→ **JOB 1**: In the passage on Napoleon and Corsica, what happened to the price of corn between 1771 and 1784?
→ **JOB 2**: Condense the paragraph of the passage on Napoleon and Corsica that opens "The Ministry did not pay Letizia her money" while keeping its main facts.
→ **JOB 3**: Carry on the passage about Napoleon and Corsica from the point where it stops.

Napoleon, then, wanted reform in France. He wanted a constitutional monarchy which ruled in the interests of the people. This decision was strengthened by a new turn of events in Corsica. There the French had done an about-face. In September 1786 Marbeuf died, and the island was henceforth administered by the Ministry of Finance. A set of bureaucrats moved in, and since France was heading for bankruptcy, had orders to cut expenditure. They refused to pay subsidies due on past improvement schemes to Letizia, who found herself in financial difficulties, especially since the presence of French bureaucrats and troops had sent up the cost of living: corn doubled in price between 1771 and 1784.

Napoleon’s first reaction was to seek justice. He went to Paris in 1787 to see the man at the top, the Controller General. He specified the sum owing, but added with feeling that no sum ‘could ever compensate for the kind of debasement a man experiences when he is made aware at every moment of his subjection.’

The Ministry did not pay Letizia her money. Nor did the French hand back the Odone property, because one of the officials, a Monsieur Soviris, was an interested party. Again Napoleon took action. He wrote to the Registrar of the Corsican States-General, Laurent Giubega, who happened to be his godfather, protesting in strong language about unenergetic tribunals and offices, where the decision lies with one man, ‘a stranger not only to our language and habits but also to our legal system … envious of the luxury he has seen on the Continent and which his salary does not allow him to attain.’

Napoleon’s letter had no effect. These two cases of injustice, touching his widowed mother, changed Napoleon’s whole attitude to the French in Corsica. Formerly he had accepted their presence as beneficial; now he saw that it was oppressive. Their rule in Corsica was a particular example of the injustice inherent in the French system. That rule, he decided, must be ended and Corsica again be free.

But how? At first Napoleon did not know. ‘The present position of my country,’ meaning Corsica, he noted gloomily, ‘and the powerlessness of changing it is a new reason for fleeing this land where duty obliges me to praise men whom virtue obliges me to hate.’ It took Napoleon two years to find a way. The way was a book. He would write a History of Corsica, along the lines of Boswell’s, in order to touch the French people, to rouse their feelings of humanity. Once they knew the facts, they would demand freedom for the Corsicans.

Napoleon’s History focuses attention on Corsica’s fighters for freedom against the Genoese, men such as Guglielmo and Sampiero. Napoleon intended to make Paoli his central figure, but when he asked for documents Paoli replied that history should not be written by young men. So Napoleon never finished his book. But he did write several very compelling chapters and made the point that Corsicans would have escaped subjection if only they had built a navy.

→ **STORED DATA**:
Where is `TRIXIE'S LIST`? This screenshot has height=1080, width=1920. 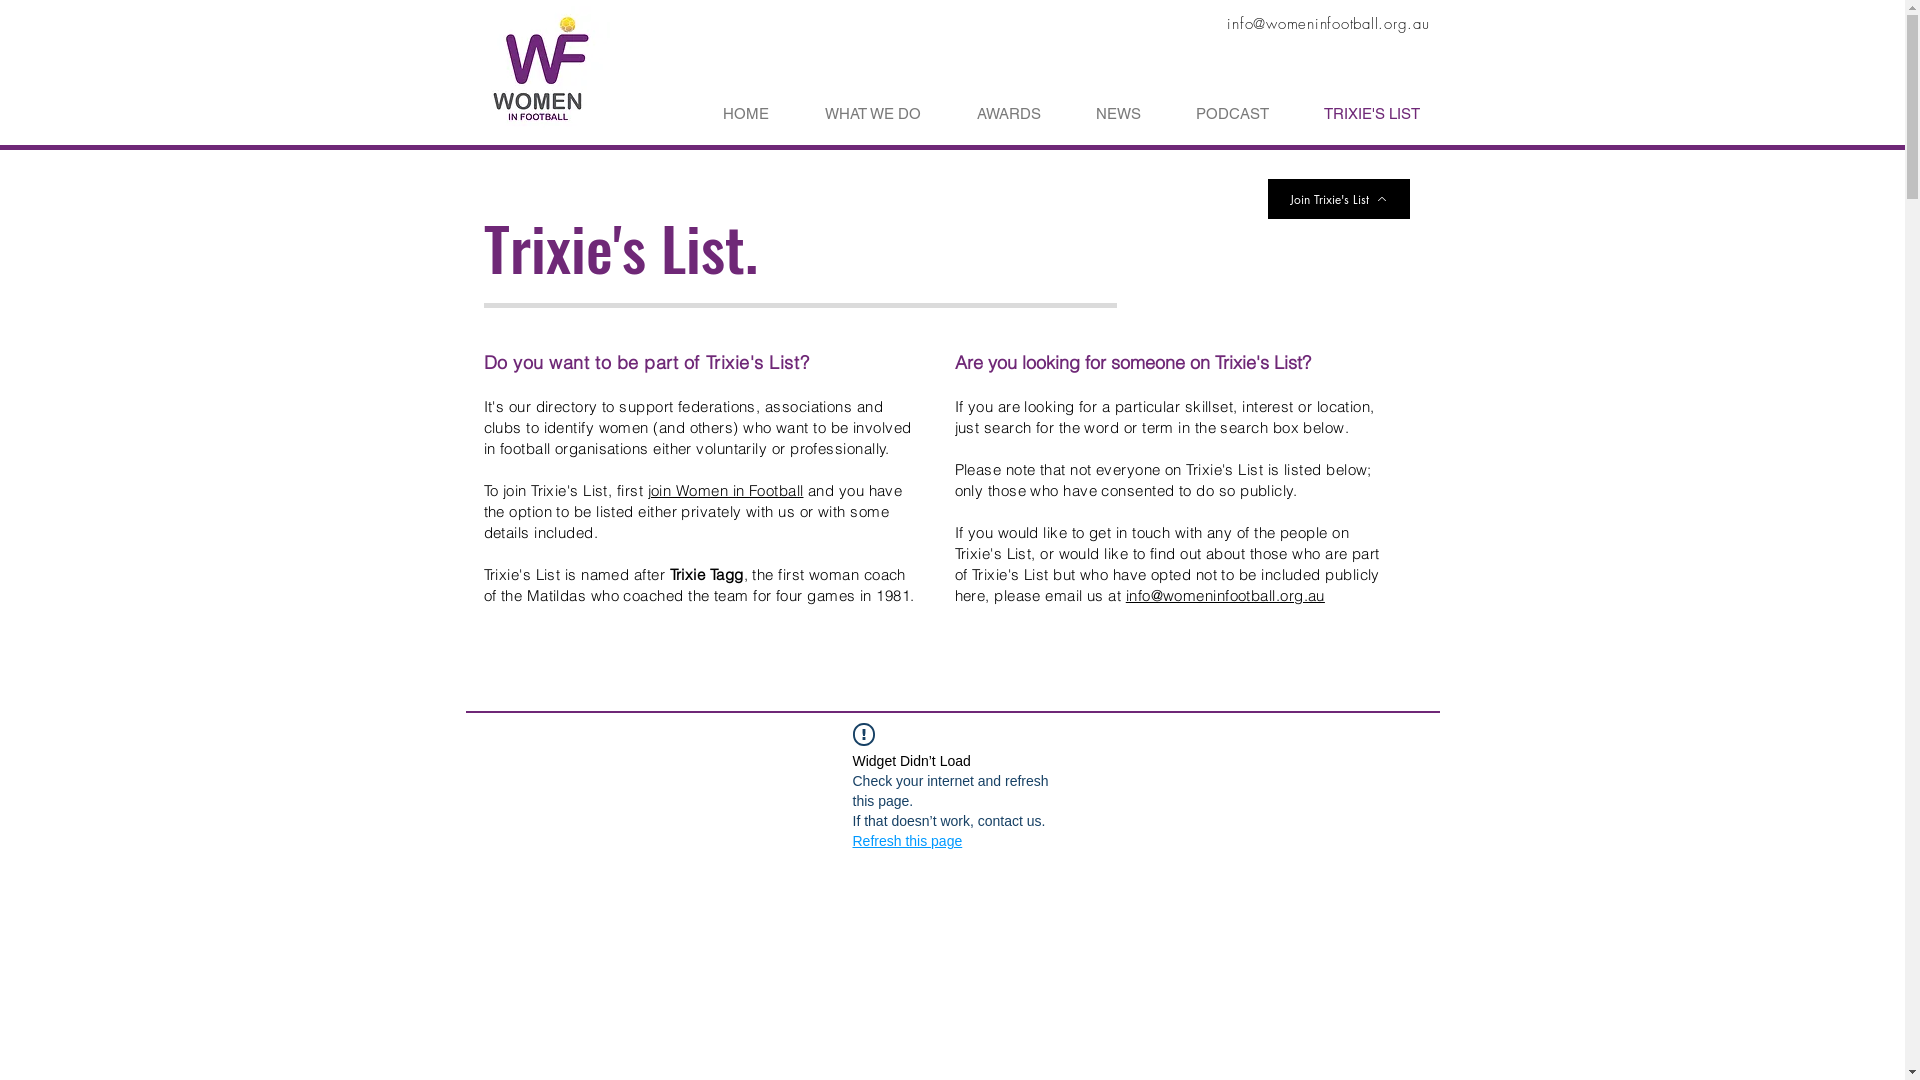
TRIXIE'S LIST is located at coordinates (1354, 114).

--

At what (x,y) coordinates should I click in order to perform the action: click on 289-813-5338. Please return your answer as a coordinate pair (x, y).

→ **WRITTEN REPLY 1**: It doubled.

→ **WRITTEN REPLY 2**: The Ministry withheld Letizia's money, and the French kept the Odone property because one official, Monsieur Soviris, was an interested party. Napoleon wrote to his godfather, Laurent Giubega, Registrar of the Corsican States-General. He protested strongly against unenergetic tribunals and offices where one man decided matters. That man was a stranger to Corsican language, habits and law, and envied a luxury his salary could not buy.

→ **WRITTEN REPLY 3**:
Napoleon believed that Corsica must be freed by ‘a strong just man’; equally he believed that a brave man must speak up for the French people and instigate reforms. He did not identify them – he was still thinking generally – but he asked himself, What would happen to such men? What was the fate of the reforming hero? To answer his question he wrote a short story. It is based on an incident in Barrow, and therefore set in England, but Napoleon clearly intended it to apply to the present situation in France and Corsica.

The scene is London, the year 1683. Three men plot to limit the power of the frivolous Charles II: Essex, austere, with a strong sense of justice; Russell, kind and warm, adored by the people; Sidney, a genius who realizes that the basis of all constitutions is the social contract. The conspirators are caught, Russell and Sidney executed. But the people ask pardon for Essex and the judges merely imprison him.

‘Night. Imagine a woman troubled by sinister dreams, warned by frightening sounds in the middle of the night, distraught in the darkness of a vast bedroom. She goes to the door and feels for the key. A shudder runs through her body as she touches the blade of a knife. The blood dripping from it is powerless to frighten her. “Whoever you are,” she cries, “stop. I am only the wretched wife of the Earl of Essex.”’ Instead of swooning, as most women would have done, she again feels for the key, finds it and opens the door. Far off in the next room she thinks she sees something walking but is ashamed of her weakness, shuts the door and goes back to bed.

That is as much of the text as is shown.